A.O. Scott of The New York Times wrote: "Hannah Arendt conveys the glamour, charisma and difficulty of a certain kind of German thought. Ms. Sukowa, compact and energetic and not overly concerned with impersonation, captures Arendt's fearsome cerebral power, as well as her warmth and, above all, the essential, unappeasable curiosity that drove her.... Its climax, in which Arendt defends herself against critics, matches some of the great courtroom scenes in cinema and provides a stirring reminder that the labor of figuring out the world is necessary, difficult and sometimes genuinely heroic."

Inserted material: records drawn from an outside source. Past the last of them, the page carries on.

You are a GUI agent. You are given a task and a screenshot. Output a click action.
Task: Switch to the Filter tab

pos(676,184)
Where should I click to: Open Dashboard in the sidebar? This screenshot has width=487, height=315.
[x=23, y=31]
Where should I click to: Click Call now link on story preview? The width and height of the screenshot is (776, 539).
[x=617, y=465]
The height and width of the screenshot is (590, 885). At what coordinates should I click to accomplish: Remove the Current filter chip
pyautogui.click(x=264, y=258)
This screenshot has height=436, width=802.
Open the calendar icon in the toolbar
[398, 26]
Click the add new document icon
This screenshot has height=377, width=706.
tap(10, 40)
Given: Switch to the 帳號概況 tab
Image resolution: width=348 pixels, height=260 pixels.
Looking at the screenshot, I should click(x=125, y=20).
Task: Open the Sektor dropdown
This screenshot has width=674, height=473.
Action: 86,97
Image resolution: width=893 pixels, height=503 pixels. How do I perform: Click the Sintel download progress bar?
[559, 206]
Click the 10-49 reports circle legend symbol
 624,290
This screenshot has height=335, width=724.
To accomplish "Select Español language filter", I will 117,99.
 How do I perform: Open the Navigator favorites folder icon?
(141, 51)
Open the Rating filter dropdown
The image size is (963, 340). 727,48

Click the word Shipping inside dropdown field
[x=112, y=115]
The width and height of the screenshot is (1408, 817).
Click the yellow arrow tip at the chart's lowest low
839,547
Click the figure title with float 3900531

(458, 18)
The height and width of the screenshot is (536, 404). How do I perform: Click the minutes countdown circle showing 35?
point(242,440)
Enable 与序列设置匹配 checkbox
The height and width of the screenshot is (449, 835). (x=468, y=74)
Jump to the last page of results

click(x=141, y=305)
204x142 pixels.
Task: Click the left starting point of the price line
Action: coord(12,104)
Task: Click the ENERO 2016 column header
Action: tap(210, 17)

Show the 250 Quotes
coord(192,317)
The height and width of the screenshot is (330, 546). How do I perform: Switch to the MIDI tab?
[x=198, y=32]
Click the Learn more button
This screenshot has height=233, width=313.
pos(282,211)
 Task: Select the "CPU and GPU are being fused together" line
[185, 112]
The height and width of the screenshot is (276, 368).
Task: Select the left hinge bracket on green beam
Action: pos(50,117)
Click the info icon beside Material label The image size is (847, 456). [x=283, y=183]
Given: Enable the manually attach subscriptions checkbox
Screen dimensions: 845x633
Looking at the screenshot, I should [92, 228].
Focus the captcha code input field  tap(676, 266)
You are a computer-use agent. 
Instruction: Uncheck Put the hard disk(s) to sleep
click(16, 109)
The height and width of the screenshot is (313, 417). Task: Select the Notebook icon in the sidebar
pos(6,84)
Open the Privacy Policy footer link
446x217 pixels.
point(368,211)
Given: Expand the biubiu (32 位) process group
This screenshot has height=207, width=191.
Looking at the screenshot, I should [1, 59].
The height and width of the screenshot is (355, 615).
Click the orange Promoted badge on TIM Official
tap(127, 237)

Roger Berkowitz of The Paris Review wrote: "To make a film about a thinker is a challenge; to do so in a way that is accessible and gripping is a triumph. Hannah Arendt herself might have been surprised to learn that after fifty years of deadening controversy, it is a film that promises to provoke the serious public debate she sought in publishing her book."